Beatles Ashram (Maharishi Mahesh Yogi Ashram) in Rishikesh is the place where the Beatles spent several months, composed many songs, and explored spirituality. It was later abandoned and forgotten for three decades. However, Beatlemaniac artists kept sneaking in and painting the walls. So, now it has been reopened for public and the main draw is a series of surrealistic graffitis created by artists all over the world. This monsoon, on a rainless, hot, and humid evening, we paid a visit to it.
However, my first trip in Uttarakhand after more than two years din’t begin in a very enticing manner. I’d chosen the wrong moment, and did so hurriedly. Nevertheless, I realized soon that it was that time of the year when the “kanwariyas” visit the town to carry back sacred water of Ganges to their native places. So, the streets were overcrowded and the hotels were full too. As a member of the urban middleclass bourgeoisie, we were probably closer to the cold westerner of Twain rather than the true blue spiritual Indian. So, ths carnval tired us off soon.
It was evening but the roads were still packed like local trains of Mumbai. We wrestled though the crowd and left the town to enter a stretch covered with dense vegetation. This stretch would have been enticing otherwise, but during that period, even the jungles trails were full of people. We missed the entranced at first, as there was no real signage. Also, Google maps was somewhat misleading. The road it was showing never existed. Anyway, after some cofusions, we took a small trail through the jungle and finally arrived at the entrance with Forest Department signage and no mention of our favourite Band.
Actually these jungles are a part of Rajaji National Park. Not sure how the Guru managed such huge tracts of land inside the jungle but anyway now it is back with the forest department which is trying to turn the site into a tourist attraction. There is a ticket counter at the entrance and the prices seemed to be a bit higher than expected at INR 150 per head (even higher for foreigners).
Inside, the first thing we saw were a bunch of dilapidated, cave like, but man-made structures that looked more sutable for hobbits. These were places for meditation, now in a decaying state. But the view of the Ganga is great and one can imagne that the setting was good for meditation. There was a dlapidated house too, probably used for residental purposes.
But so far there were no sign of graffits that we’d heard of. We let those meditation caves and started walking towards the other side. There were more dilapdated houses but finally we started noticing the graffities here and there. Although the place has been reopened, no real renovation has taken place here. Also, there were no other visitors at that time and so that eerie feeling was enjoyable but guess it will disappear soon as the renovation plans are executed.

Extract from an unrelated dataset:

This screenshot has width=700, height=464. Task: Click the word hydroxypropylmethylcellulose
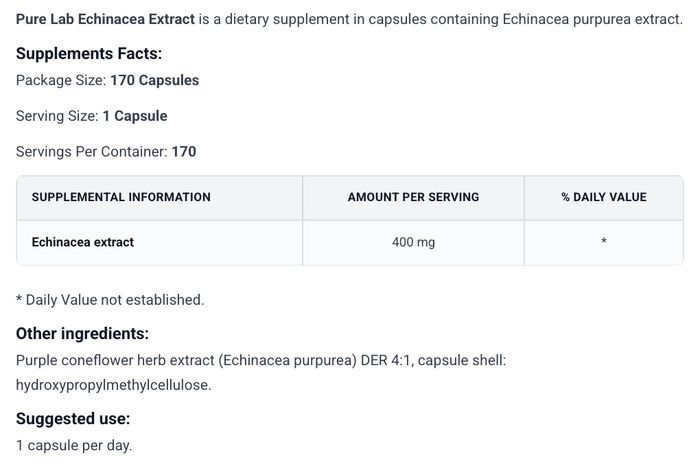coord(113,384)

Finally we reached what is now called the Beatle’s Cathedral. It must have originally served as a prayer hall or auditorium. As of now, this is the primary venue for the graffities. There were the faces of Beatles themselves, faces of the various spiiritual gurus (not sure about ther identity), and varous other surreal patterns painted all over the walls, ceiling, and floor.
We spent an hour soaking in all the art. It was not completely dark yet. We thought there was nothing more to see but we notced a multistoreyed building in a comparatively better shape. Ths had more of them on every floor.
Finally we reached the rooftop and were greeted with another magnificent piece of art against the excellent backdrop of Garhwal Himalayas and the pregnant sky. A couple of hornbills appeared from nowhere and rested on a nearby tree for a few seconds. However, they flew away before I could click pictures. But I was’t disappointed. We’d already seen enough for a day that din’t start too well.